# Problem details
Exact copies of the lines below, from the one with "The width and height of the screenshot is (781, 558)." up to and including the one with "Choose Fixed micron marker option", are what this calls for; leave out pictures.

------------------------------------------------------------------------

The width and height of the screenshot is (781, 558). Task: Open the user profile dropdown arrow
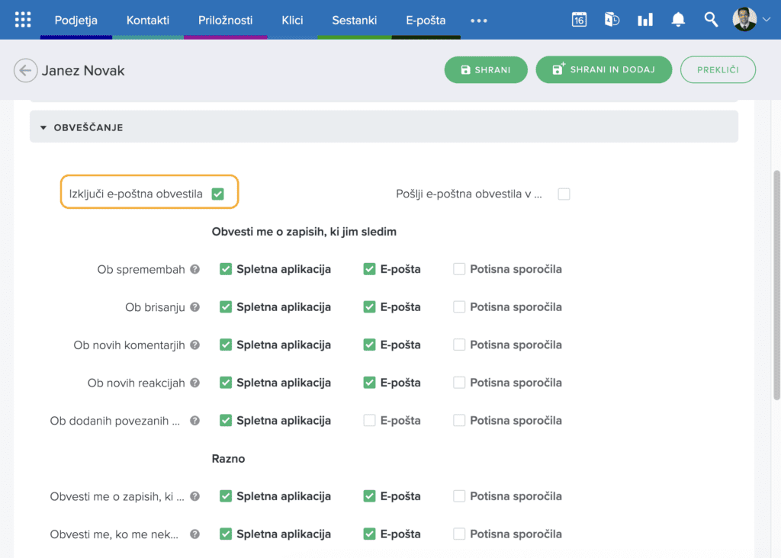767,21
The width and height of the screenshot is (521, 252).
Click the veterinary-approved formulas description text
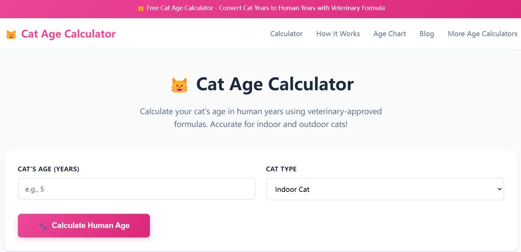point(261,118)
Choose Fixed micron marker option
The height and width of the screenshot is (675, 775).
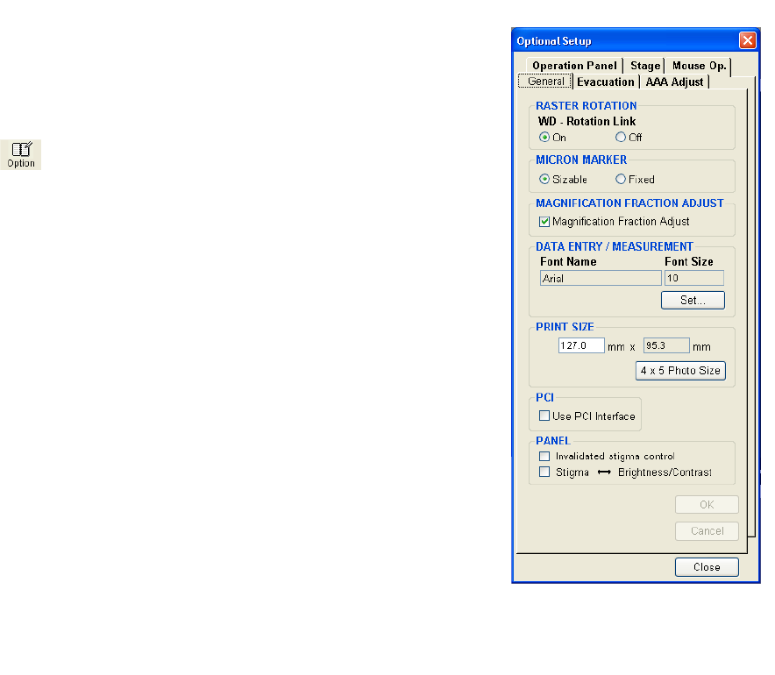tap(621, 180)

------------------------------------------------------------------------

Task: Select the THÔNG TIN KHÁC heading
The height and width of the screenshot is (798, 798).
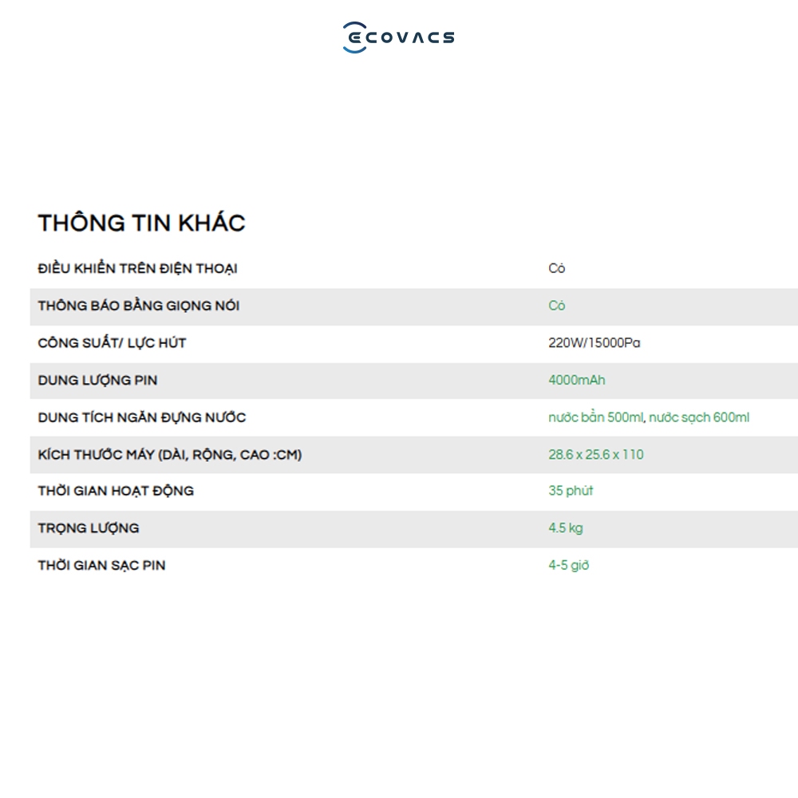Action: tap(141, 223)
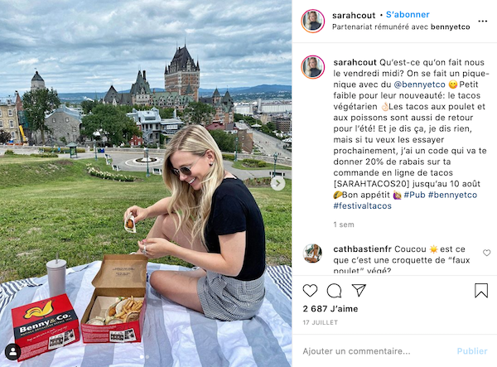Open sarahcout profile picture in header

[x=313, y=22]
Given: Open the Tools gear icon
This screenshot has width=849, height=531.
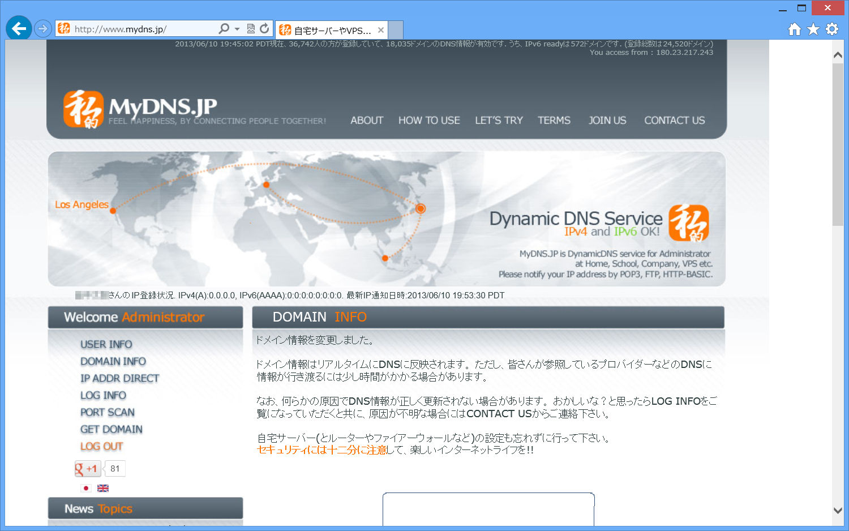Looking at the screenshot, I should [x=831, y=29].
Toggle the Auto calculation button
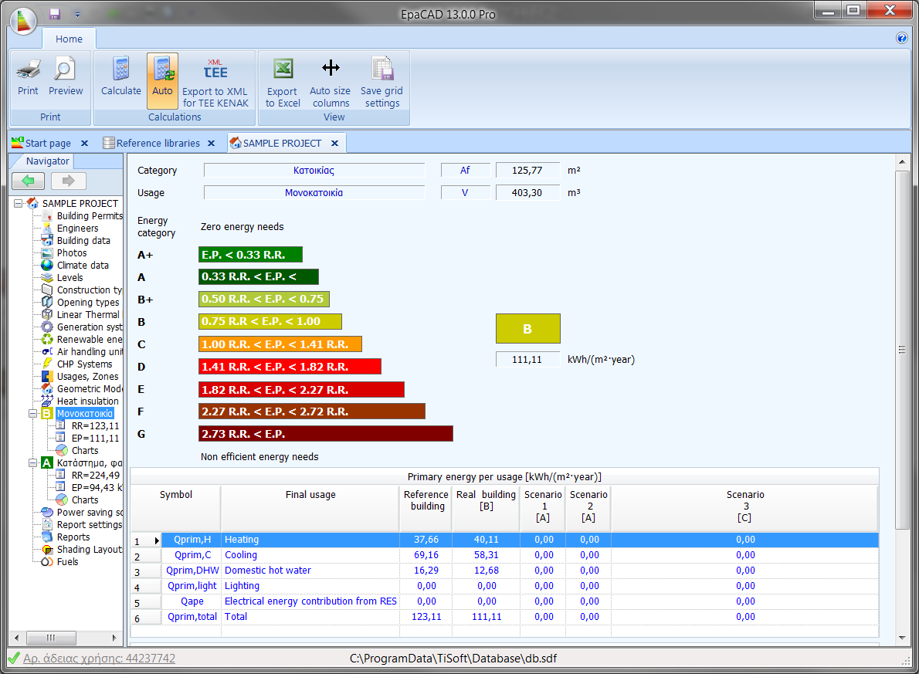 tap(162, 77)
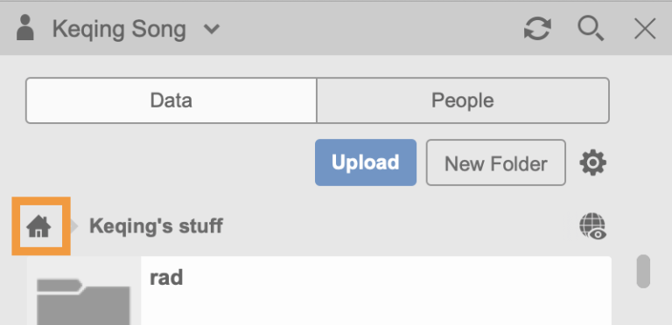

------------------------------------------------------------------------

# Exercise response
The width and height of the screenshot is (781, 558). Task: Open the user profile dropdown arrow
767,21
The width and height of the screenshot is (521, 252).
Click the veterinary-approved formulas description text
point(261,118)
Choose Fixed micron marker option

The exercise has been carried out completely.